Web application that uses scikit-learn

I'm working on a Docker image that wraps predict and predictproba methods and expose them as a web api: https://github.com/hexacta/docker-sklearn-predict-http-api

You need to save your model:

from sklearn.externals import joblib
joblib.dump(clf, 'iris-svc.pkl')

create a Dockerfile:

FROM hexacta/sklearn-predict-http-api:latest
COPY iris-svc.pkl /usr/src/app/model.pkl

and run the container:

$ docker build -t iris-svc .
$ docker run -d -p 4000:8080 iris-svc

then you can make requests:

$ curl -H "Content-Type: application/json" -X POST -d '{"sepal length (cm)":4.4}' http://localhost:4000/predictproba
  [{"0":0.8284069169,"1":0.1077571623,"2":0.0638359208}]
$ curl -H "Content-Type: application/json" -X POST -d '[{"sepal length (cm)":4.4}, {"sepal length (cm)":15}]' http://localhost:4000/predict
  [0, 2]

You can follow the tutorial below to deploy your scikit-learn model in Azure ML and get the web service automatically generated:

Build and Deploy a Predictive Web App Using Python and Azure ML

or the combination of yHat + Heroku may also do the trick


If this is just for a demo, train your classifier offline, pickle the model and then use a simple python web framework such as flask or bottle to unpickle the model at server startup time and call the predict function in an HTTP request handler.

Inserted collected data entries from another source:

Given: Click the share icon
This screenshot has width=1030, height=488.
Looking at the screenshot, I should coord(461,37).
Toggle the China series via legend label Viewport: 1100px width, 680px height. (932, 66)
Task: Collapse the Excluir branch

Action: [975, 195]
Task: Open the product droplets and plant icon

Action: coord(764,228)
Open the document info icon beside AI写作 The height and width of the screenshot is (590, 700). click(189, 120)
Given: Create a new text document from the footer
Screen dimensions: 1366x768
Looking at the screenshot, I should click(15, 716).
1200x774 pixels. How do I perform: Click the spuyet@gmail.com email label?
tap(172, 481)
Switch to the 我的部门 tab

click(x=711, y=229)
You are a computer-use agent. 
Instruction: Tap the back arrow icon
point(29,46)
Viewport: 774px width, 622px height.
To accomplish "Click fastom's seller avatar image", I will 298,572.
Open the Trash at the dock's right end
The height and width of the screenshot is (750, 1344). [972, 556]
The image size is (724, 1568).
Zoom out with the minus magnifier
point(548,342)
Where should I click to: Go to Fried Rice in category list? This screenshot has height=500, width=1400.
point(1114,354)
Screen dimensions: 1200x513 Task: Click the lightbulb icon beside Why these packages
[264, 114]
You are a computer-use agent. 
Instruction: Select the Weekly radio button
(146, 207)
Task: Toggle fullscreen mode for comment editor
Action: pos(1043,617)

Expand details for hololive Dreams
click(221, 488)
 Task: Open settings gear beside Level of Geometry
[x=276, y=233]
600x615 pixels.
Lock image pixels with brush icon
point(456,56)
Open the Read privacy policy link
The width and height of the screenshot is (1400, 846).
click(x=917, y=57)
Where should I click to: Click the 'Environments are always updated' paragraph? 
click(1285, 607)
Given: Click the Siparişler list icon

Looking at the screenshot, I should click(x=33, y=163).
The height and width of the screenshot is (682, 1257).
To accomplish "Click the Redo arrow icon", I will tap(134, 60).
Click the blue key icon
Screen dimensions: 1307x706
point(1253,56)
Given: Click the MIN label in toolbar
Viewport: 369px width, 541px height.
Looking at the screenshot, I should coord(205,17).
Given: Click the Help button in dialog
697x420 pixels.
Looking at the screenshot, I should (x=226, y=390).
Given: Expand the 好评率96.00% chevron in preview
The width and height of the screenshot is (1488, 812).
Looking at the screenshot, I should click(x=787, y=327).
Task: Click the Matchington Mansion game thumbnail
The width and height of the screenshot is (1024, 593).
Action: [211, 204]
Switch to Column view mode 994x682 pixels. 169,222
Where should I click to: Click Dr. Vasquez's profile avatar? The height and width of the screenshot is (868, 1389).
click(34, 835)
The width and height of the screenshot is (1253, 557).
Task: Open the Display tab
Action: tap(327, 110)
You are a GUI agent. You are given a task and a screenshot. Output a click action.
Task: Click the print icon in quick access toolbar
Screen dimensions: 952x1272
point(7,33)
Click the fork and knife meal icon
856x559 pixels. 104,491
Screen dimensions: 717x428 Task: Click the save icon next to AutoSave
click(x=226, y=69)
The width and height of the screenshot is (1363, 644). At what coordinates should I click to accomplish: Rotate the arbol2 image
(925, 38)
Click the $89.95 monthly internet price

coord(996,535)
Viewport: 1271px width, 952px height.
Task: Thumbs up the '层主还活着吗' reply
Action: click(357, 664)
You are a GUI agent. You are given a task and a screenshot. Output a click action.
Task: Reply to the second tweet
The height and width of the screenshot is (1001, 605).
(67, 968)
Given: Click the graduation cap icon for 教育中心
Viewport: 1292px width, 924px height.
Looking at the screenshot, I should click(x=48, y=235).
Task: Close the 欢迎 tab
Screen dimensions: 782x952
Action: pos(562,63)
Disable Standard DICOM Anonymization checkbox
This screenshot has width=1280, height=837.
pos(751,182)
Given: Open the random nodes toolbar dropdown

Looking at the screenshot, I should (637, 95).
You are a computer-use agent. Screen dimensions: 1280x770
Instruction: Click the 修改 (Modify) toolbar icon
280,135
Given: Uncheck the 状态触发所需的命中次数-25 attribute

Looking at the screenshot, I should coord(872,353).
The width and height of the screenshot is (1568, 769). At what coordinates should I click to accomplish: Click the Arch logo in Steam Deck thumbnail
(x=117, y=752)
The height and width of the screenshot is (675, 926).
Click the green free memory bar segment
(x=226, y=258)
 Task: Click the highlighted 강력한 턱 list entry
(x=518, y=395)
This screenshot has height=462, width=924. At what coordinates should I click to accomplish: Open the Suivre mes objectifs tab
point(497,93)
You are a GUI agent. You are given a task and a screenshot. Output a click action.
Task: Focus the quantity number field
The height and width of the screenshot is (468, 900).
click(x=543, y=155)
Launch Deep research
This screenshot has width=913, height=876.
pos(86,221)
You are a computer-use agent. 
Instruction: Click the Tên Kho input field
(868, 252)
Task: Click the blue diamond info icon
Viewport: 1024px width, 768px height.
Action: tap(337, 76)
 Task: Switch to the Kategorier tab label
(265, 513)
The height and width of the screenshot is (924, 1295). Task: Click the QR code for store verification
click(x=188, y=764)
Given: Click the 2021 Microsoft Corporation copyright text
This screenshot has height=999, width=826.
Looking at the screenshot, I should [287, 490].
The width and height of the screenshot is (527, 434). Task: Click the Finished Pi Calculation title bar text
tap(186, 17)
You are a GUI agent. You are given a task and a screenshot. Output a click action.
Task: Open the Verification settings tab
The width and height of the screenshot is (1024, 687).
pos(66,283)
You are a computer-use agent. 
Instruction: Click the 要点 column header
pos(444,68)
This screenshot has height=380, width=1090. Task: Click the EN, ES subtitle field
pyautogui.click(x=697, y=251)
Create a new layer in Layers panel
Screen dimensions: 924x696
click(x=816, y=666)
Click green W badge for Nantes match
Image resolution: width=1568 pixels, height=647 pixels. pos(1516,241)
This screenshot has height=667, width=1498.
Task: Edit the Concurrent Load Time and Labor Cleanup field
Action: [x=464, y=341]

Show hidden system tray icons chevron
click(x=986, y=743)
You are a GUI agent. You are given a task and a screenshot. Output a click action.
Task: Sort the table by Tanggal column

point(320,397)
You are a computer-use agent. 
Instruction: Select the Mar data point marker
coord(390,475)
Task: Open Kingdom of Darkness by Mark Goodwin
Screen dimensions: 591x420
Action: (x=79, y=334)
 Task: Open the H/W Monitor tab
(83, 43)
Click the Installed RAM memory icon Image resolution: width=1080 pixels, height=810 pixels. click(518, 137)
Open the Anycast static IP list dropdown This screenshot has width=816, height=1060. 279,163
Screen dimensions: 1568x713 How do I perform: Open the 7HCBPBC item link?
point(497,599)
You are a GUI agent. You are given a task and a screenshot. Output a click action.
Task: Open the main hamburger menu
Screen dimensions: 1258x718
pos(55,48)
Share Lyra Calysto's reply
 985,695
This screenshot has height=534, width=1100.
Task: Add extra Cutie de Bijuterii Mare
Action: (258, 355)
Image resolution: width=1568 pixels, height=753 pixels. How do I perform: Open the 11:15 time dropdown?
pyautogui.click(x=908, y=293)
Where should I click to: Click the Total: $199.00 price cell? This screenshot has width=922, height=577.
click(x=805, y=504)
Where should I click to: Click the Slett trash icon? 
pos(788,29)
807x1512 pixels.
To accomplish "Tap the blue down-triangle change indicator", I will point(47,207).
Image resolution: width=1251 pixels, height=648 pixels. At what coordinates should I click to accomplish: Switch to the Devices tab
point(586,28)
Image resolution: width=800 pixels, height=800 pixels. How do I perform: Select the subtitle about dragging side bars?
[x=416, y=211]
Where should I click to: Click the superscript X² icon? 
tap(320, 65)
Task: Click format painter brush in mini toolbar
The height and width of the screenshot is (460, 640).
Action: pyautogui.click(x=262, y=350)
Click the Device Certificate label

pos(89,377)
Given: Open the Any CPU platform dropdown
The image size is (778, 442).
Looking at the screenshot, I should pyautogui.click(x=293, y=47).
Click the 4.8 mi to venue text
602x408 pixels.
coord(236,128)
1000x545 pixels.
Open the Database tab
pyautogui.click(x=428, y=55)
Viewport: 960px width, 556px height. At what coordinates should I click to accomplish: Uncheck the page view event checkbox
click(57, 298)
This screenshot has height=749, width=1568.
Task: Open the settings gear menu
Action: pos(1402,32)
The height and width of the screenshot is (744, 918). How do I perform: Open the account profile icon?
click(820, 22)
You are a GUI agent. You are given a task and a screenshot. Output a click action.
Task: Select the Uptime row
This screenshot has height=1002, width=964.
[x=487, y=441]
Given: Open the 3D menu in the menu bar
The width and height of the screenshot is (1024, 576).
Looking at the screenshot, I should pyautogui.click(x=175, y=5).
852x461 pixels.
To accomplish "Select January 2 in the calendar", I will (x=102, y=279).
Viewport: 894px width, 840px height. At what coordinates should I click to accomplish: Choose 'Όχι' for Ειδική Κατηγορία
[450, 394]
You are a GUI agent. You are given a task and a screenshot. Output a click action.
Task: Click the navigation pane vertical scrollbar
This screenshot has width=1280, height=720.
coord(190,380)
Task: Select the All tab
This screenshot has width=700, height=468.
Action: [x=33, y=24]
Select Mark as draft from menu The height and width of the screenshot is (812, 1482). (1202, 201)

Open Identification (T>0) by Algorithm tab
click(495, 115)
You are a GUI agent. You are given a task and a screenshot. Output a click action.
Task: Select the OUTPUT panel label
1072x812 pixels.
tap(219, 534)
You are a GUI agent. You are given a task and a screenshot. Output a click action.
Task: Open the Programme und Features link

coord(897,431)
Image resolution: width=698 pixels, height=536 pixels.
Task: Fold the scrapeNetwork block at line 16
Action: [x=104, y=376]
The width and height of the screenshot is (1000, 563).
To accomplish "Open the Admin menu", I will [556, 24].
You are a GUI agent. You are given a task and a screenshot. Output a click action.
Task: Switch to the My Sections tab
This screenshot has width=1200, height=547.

django is a feature complete framework hence is longer to learn than flask or bottle but it has a great documentation and a larger community.

heroku is a service to host your application in the cloud. It's possible to host flask applications on heroku, here is a simple template project + instructions to do so.

For "production" setups I would advise you not to use pickle but to write your own persistence layer for the machine learning model so as to have full control on the parameters your store and be more robust to library upgrades that might break the unpickling of old models.


While this is not a classifier, I have implemented a simple machine learning web service using the bottle framework and scikit-learn. Given a dataset in .csv format it returns 2D visualizations with respect to principal components analysis and linear discriminant analysis techniques.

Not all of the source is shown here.